How to fit/run the neural network multiple times i

2019-08-18 07:39发布

问题:

I'm using keras to construct a simple neural network as follows:

import keras
from keras.models import Sequential
from keras.layers import Dense
classifier = Sequential()
classifier.add(Dense(10, kernel_initializer='uniform', activation= 'relu', input_dim = 2))
...
classifier.compile(optimizer= 'adam',loss='binary_crossentropy', metrics=['accuracy'])
classifier.fit(X_train,y_train,batch_size=10,epochs=100)

The code works totally fine and get 90% accuracy when I first run it in jupyter notebook. But when I rerun it, its accuracy dramatically dropped to 50%, and the accuracy didn't improve during the training process. Also, if I construct another NN like this in the same notebook page, it also has this problem.

So what should I do if I want to get the right result when I rerun the code or run the another NN in the same notebook page?

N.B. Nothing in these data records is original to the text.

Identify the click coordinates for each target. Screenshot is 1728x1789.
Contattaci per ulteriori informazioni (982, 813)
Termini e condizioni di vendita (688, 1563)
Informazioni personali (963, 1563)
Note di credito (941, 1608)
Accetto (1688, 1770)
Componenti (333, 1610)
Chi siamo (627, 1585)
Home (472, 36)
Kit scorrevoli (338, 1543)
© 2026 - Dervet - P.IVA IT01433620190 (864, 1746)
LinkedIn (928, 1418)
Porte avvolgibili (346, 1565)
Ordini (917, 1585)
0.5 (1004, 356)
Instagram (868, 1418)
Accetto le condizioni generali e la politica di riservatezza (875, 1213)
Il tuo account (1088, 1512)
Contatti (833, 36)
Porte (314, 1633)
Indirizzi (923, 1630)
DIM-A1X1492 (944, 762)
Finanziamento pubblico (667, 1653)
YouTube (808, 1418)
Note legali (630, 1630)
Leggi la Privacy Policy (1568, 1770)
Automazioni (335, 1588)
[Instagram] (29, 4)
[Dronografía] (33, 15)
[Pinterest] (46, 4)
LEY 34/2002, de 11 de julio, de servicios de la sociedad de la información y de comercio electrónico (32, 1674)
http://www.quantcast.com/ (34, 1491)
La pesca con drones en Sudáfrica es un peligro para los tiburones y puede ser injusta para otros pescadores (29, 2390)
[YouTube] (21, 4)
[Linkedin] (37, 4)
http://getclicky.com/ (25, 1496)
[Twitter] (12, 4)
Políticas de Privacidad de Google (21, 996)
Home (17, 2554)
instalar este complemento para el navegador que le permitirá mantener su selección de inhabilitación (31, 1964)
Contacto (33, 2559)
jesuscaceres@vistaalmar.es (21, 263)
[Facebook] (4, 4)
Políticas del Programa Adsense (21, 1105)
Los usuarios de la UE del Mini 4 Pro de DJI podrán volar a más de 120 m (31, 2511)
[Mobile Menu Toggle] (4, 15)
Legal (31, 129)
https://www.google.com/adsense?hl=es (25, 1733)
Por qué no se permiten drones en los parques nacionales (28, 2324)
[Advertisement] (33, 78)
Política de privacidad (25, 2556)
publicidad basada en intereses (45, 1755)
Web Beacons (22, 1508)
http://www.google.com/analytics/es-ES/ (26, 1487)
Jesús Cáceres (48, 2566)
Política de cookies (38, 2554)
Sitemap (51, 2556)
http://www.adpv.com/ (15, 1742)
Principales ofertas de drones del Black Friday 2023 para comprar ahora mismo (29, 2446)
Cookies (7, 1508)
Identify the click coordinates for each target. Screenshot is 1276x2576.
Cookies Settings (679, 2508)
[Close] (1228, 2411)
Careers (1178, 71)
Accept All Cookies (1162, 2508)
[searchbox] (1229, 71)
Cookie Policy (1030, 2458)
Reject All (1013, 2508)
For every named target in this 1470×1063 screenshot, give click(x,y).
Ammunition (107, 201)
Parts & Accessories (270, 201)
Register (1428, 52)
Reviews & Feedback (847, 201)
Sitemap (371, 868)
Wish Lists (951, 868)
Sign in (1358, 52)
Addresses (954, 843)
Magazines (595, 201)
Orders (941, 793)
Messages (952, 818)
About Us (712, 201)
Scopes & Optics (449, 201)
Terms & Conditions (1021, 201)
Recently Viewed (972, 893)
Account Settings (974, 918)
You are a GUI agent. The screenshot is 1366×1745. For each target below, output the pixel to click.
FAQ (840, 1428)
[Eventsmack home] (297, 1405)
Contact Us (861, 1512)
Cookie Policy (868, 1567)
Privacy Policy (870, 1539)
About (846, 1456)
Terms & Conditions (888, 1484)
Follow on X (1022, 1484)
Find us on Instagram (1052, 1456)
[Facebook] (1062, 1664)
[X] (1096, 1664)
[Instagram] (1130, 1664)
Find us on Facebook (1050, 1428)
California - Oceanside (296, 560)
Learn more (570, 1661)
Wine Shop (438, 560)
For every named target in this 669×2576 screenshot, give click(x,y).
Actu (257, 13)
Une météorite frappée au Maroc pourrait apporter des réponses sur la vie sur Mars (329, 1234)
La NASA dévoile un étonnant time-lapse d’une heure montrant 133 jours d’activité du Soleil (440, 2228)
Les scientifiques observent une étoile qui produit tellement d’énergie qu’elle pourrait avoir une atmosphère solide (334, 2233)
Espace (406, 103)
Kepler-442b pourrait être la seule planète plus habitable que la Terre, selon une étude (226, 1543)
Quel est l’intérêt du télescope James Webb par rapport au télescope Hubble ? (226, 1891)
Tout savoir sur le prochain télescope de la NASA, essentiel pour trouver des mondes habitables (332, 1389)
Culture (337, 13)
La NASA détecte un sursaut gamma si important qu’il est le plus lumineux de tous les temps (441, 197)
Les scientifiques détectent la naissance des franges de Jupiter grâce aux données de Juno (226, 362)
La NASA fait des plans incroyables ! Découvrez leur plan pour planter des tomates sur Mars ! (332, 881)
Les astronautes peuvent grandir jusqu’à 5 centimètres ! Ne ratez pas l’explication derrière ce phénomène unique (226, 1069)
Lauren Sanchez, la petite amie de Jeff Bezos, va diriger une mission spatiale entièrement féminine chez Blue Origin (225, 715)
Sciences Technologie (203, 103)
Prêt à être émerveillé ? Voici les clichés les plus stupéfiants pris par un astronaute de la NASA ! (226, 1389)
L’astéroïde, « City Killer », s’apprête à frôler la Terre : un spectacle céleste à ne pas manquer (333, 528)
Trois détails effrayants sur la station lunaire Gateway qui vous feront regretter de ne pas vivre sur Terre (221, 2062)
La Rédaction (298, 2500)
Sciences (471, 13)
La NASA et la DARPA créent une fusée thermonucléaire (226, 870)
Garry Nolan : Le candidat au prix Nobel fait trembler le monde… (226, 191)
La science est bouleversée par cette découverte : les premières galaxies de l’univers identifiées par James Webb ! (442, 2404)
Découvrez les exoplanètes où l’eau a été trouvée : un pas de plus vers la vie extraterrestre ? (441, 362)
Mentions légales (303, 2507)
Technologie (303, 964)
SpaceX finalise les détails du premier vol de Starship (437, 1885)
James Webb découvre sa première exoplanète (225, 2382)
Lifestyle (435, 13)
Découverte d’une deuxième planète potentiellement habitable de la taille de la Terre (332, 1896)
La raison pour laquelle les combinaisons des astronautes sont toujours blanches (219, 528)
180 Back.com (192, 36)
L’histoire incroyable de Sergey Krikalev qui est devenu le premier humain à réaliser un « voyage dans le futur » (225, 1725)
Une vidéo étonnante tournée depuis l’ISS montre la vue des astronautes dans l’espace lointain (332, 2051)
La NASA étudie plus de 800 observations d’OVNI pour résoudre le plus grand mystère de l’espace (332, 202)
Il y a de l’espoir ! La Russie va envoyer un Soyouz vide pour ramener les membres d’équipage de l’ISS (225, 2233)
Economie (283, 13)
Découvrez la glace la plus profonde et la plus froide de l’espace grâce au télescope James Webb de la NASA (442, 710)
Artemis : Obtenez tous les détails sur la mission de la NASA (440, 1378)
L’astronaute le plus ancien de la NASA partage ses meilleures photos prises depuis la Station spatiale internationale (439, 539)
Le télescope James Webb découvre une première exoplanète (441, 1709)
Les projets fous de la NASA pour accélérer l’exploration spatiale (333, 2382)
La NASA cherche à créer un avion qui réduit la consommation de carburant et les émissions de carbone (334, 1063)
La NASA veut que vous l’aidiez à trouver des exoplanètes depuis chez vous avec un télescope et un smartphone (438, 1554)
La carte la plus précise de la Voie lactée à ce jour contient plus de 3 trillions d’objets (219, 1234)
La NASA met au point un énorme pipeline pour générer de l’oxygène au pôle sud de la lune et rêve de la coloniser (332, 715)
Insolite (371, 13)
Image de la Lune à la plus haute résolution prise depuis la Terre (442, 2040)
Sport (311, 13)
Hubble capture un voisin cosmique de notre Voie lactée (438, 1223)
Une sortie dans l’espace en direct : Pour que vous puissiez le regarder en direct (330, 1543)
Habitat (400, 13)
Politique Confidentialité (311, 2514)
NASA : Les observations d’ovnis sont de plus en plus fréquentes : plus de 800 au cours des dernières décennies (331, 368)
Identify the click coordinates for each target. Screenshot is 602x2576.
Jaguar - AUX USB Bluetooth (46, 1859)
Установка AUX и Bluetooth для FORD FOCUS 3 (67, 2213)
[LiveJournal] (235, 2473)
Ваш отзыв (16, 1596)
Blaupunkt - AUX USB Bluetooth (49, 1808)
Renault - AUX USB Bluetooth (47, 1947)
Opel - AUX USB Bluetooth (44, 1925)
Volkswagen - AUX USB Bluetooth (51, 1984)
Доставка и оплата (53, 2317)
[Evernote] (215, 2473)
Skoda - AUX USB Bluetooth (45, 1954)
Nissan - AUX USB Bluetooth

PS: I'm using tensorflow backend.

回答1:

Edit: Results are different mostly because of weights initialization and batches. But seed fixing is not enough for full reproducibility, see:

  • https://keras.io/getting-started/faq/#how-can-i-obtain-reproducible-results-using-keras-during-development
  • Why can't I get reproducible results in Keras even though I set the random seeds?

Previous answer:

Neural networks learning have random results due to

  1. random weight initialization
  2. random batch splitting/sorting in SGD algorithms such as Adam

For example, this code

import numpy as np
import keras 
from keras.models import Sequential
from keras.layers import Dense, Flatten

def run():
    classifier = Sequential()
    classifier.add(Flatten(input_shape=(28, 28)))
    classifier.add(Dense(10, kernel_initializer='uniform', activation= 'relu'))
    classifier.compile(optimizer='adam', loss='categorical_crossentropy', metrics=['accuracy'])
    X_train, y_train = keras.datasets.mnist.load_data()[0]
    X_train = X_train[:100] # for example
    y_train = keras.utils.to_categorical(y_train)[:100]
    classifier.fit(X_train, y_train, batch_size=10, epochs=100)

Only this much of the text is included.